In „Mietling auf Abwegen“ übernehmen die Spieler die Rolle von sogenannten „Mietlingen“. Jeder waschechte „Dungeons & Dragons“-Spieler weiß genau, um wen es sich hier handelt: die Wasserträger einer „echten“ Heldengruppe. Diese Hilfsarbeiter sind einer Heldengruppe in den Dungeon gefolgt, um für ein wenig Gold ihr Leben zu riskieren. Nun hat die finale Bedrohung des Dungeons die Helden dahingerafft und die Mietlinge müssen versuchen, mit ihrem Leben davonzukommen. Keine leichte Aufgabe, vor allem, weil die Mietlinge keinerlei heldenhafte Fähigkeiten mitbringen …

„Mietling auf Abwegen“ stellt einige interessante Spielercharaktere vor. So können die Spieler in die Rolle des „Chronisten“ (der eigentlich nur dabei ist, um die Heldentaten der Abenteurer niederzuschreiben), des „Fallenpieksers“ (der einen enorm praktischen Metallstab zum … nun ja … Fallenpieksen dabeihat) oder des „Fackelträgers“ schlüpfen. Diese eher wenig heldenhaften Charaktere können alle eine Sache richtig gut – und sonst nichts. Und eben diese Gruppe gilt es nun, mehr oder minder heil aus dem Dungeon herauszubringen.
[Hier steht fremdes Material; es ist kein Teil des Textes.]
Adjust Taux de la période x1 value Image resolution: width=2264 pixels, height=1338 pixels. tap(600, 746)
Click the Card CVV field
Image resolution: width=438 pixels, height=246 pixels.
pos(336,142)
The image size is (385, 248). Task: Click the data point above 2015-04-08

Der Spielablauf folgt dabei einfachen und festen Regeln. Die Gruppe betritt einen Raum des Dungeons und ein Spieler legt die generelle Bedrohung in diesem Raum fest. Das kann eine Falle, ein Monster, ein tiefer Graben oder sonst etwas sein, das die Mietlinge vor eine Herausforderung stellt. Nun gilt es, mithilfe der begrenzten Fähigkeiten der Charaktere diese Gefahr zu umgehen. Dabei können klar definierte Spielzüge ausgeführt werden – ein wenig gemahnt das an „Dungeon World“ und andere „Powered by the Apocalypse“-Spiele –, die mehr oder minder erfolgversprechend sind. Um die eigenen Chancen zu unterstützen, können die Mietlinge mitgebrachtes Gold und sogenannte „Fuchtelpunkte“ einsetzen, die sie wiederum für absichtliche Niederlagen erhalten. Mithilfe dieser beiden Ressourcen und der geschickten Argumentation, warum die einzige Fähigkeit des Mietlings in gerade dieser Situation „total nützlich“ ist, steuern die Spieler ihre Mietlinge nun von Raum zu Raum, bis irgendwann das Ende des Dungeons erreicht ist.
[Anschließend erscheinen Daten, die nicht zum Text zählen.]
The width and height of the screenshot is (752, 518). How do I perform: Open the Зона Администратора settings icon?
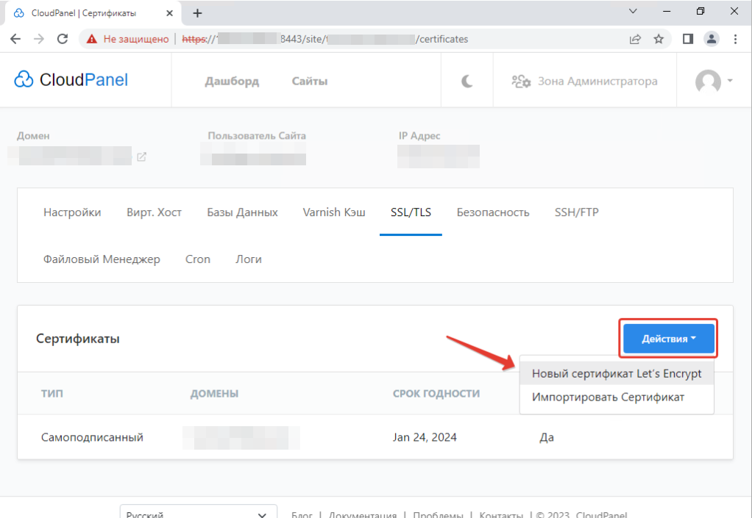[521, 82]
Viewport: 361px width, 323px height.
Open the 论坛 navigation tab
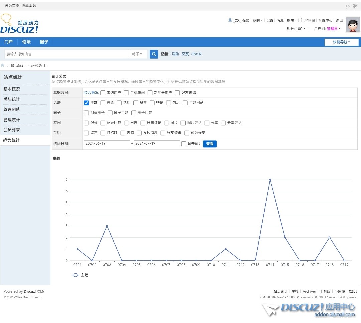click(26, 42)
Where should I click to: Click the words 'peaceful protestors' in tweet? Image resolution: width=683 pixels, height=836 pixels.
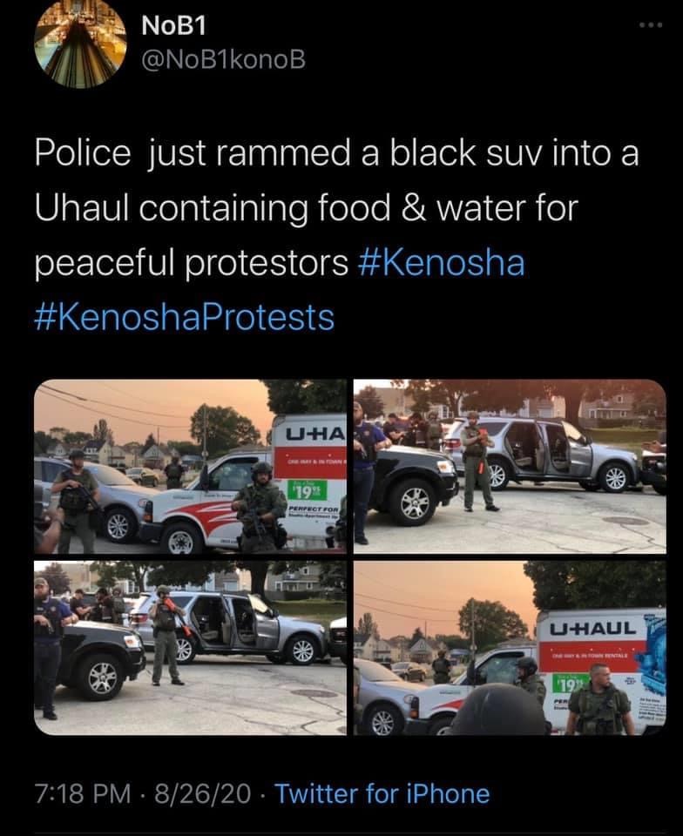(x=192, y=263)
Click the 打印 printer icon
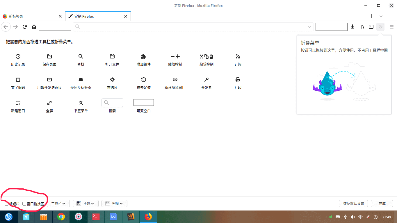Viewport: 397px width, 223px height. (x=238, y=80)
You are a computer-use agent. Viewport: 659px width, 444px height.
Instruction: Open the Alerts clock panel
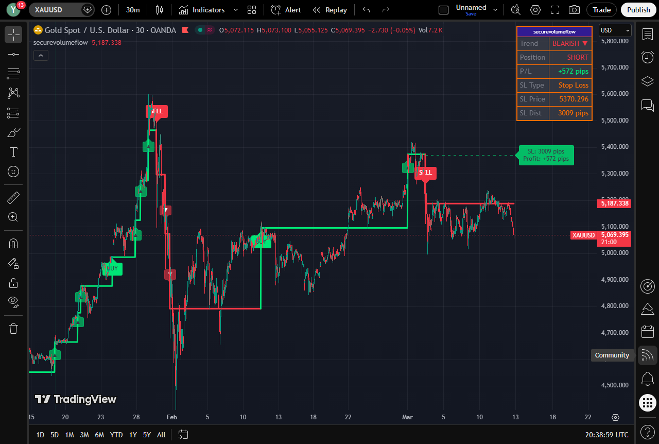point(647,57)
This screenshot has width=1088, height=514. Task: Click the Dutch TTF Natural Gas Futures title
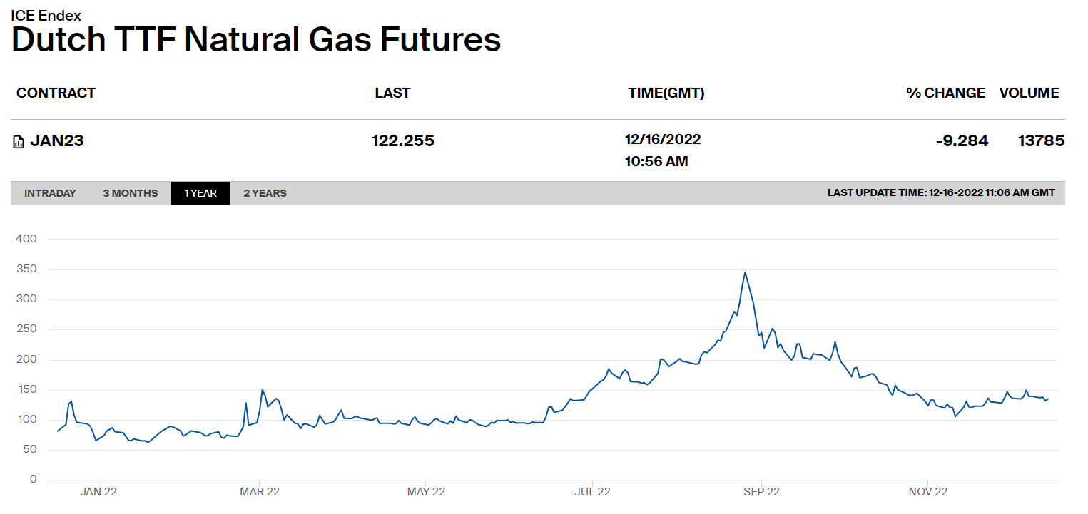click(256, 40)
„Mietlinge auf Abwegen“ ist eines dieser Spiele, die für einen ganz bestimmten Zweck geschrieben wurden und die sich kaum auf andere Themen übertragen lassen. Das tut dem Spielspaß allerdings keinen Abbruch: Wer schon immer einmal wissen wollte, was mit den mitgebrachten Mietlingen nach einem „Total Party Kill“ geschieht, der wird hier fündig. Und das mit reichlich Spaß, denn „Mietlinge auf Abwegen“ nimmt weder sich noch das Fantasy-Genre bierernst. Die Regeln sind dabei völlig ausreichend, und stehen dem Spiel nicht im Weg.
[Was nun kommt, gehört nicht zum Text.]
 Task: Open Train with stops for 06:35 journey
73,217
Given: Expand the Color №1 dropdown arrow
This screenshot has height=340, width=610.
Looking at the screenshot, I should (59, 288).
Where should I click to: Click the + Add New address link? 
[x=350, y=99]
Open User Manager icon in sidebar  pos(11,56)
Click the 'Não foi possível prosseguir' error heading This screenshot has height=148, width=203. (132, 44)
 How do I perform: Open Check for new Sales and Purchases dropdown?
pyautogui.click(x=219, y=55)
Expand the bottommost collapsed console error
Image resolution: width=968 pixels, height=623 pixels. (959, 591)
„Mietlinge auf Abwegen“ erscheint im für die „Kleine Reihe“ üblichen A5-Querformat. Die deutsche Variante hat dabei komplett neue Illustrationen aus der talentierten Zeichenfeder von Maria Hecher spendiert bekommen. Doch auch die originalen Illustrationen finden sich als Anhang in dem Band wieder. Das Layout ist sauber und aufgeräumt, das Lektorat und Korrektorat gelungen. Die mir vorliegende, streng limitierte Hardcoverausgabe ist hervorragend verarbeitet. Technisch kann ich damit nur eine gute Note vergeben. (Allerdings gibt es aktuell nur noch die Softcoverausgabe zu erwerben.)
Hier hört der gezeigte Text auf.